Advertisement

The Nigerian Content Development and Monitoring Board (NCDMB) has issued a reminder to all operators, contractors, and service companies in Nigeria’s upstream oil and gas sector of their legal duty to remit one per cent of contract values into accounts officially designated by the Board under the Nigerian Content Development Fund (NCDF).

Executive Secretary Felix Omatsola Ogbe emphasised that all covered entities must remit the levy for every upstream contract, highlighting that the NCDMB has exclusive authority over the administration and management of the fund.

The NCDF is a statutory development fund established by an Act of the National Assembly.
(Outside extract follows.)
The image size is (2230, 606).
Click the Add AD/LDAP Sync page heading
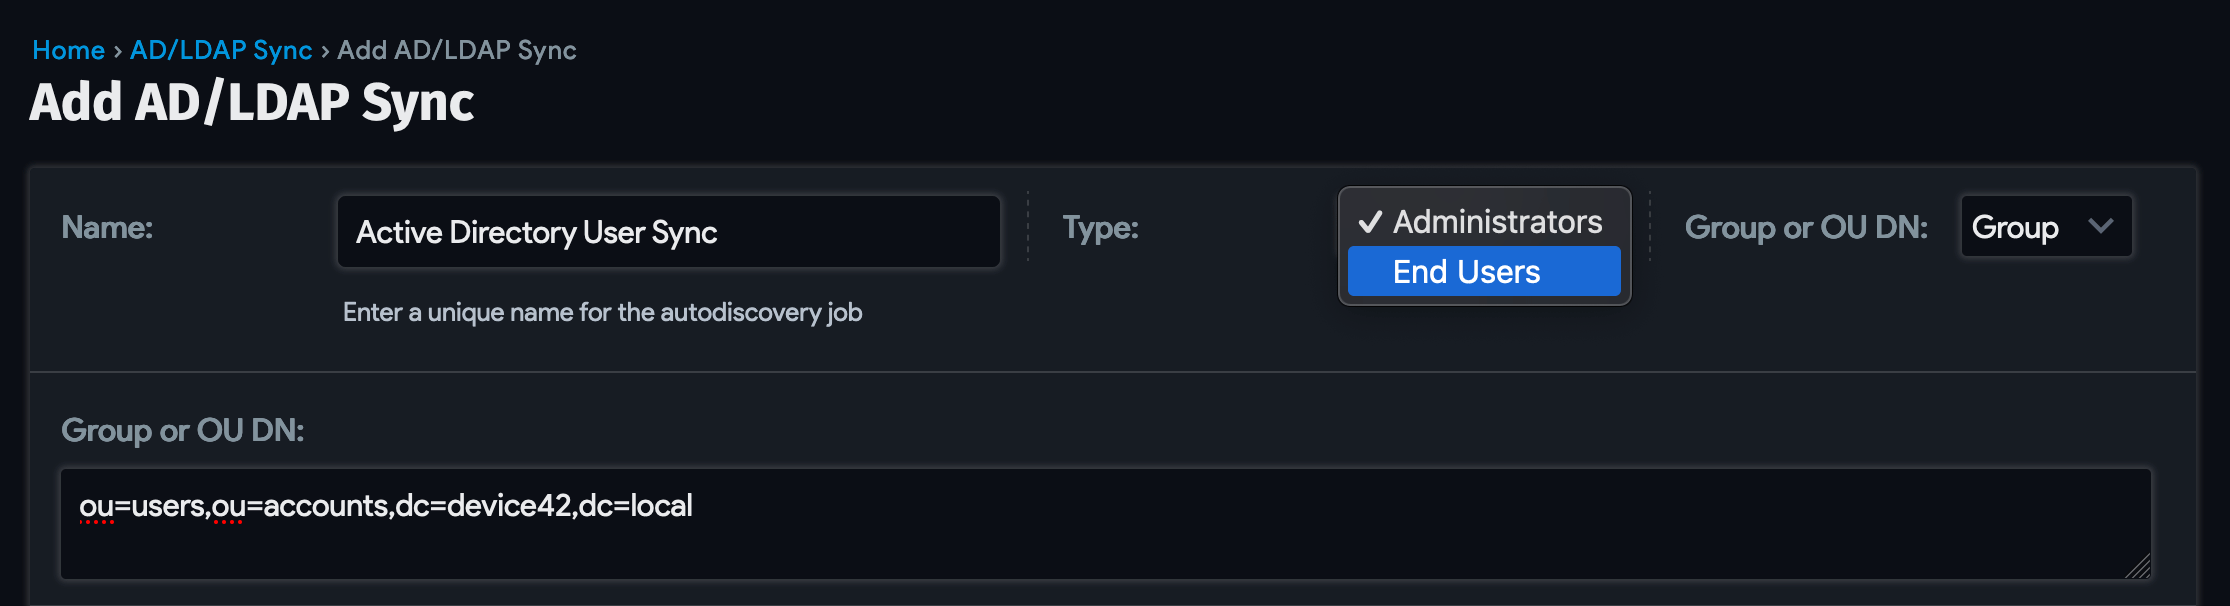tap(253, 100)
It is ring-fenced and distinct from Federal Government revenues.

Its collection and administration are governed under Section 104 of the Nigerian Content Development Act,” Ogbe explained.
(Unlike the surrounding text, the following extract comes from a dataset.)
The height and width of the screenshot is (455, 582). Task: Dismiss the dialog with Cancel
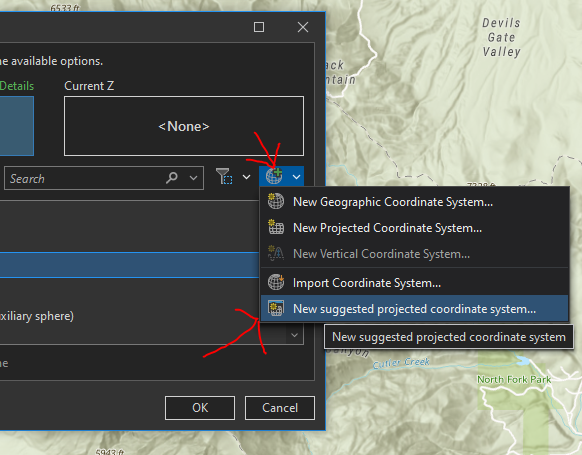[x=280, y=408]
Funds generated under the NCDF are deployed to support indigenous oil and gas contractors, finance capacity building and training, provide access to affordable financing for local operators, and drive sustainable growth across the industry’s value chain.
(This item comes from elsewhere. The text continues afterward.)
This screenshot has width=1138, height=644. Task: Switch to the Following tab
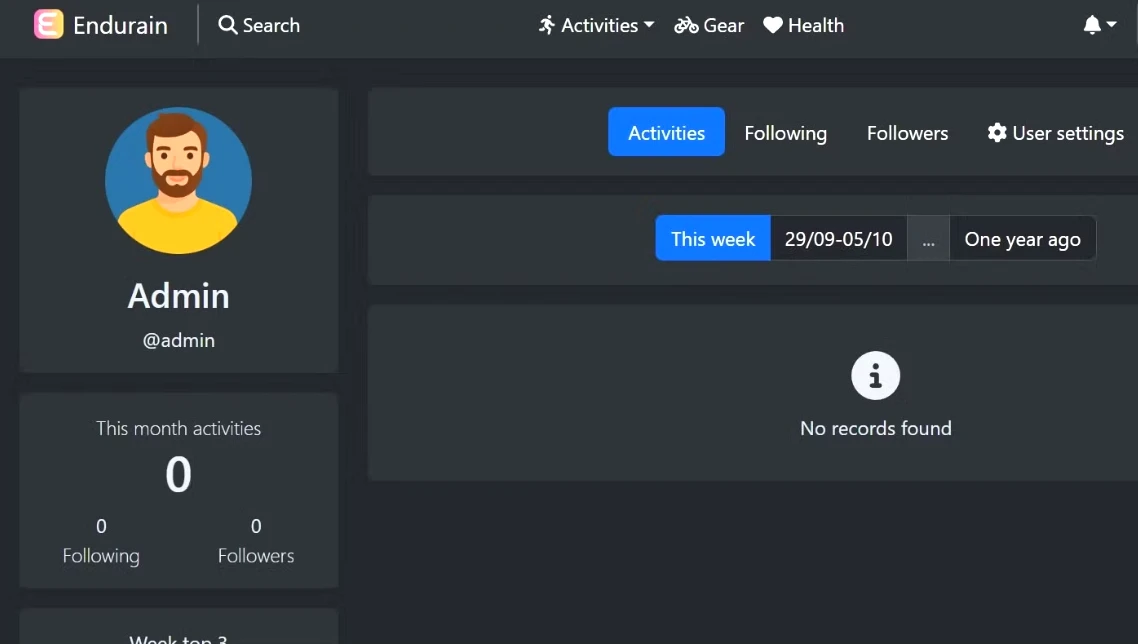coord(785,133)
Ogbe warned that any remittance made outside the accounts officially designated by the NCDMB will not be recognised under the law. He urged companies to ensure strict compliance and consult the Board for clarifications before making payments.

In addition, the NCDMB has made the Nigerian Content Development Fund Compliance Certificate (NCFCC) a prerequisite for accessing the Board’s regulatory services, approvals, and clearances.

Advertisement

Companies without a valid Compliance Certificate will be denied regulatory documentation or approvals, reinforcing the importance of meeting statutory obligations.

Ogbe reaffirmed the Board’s commitment to transparency, accountability, and effective use of the NCDF to promote sustainable Nigerian content development.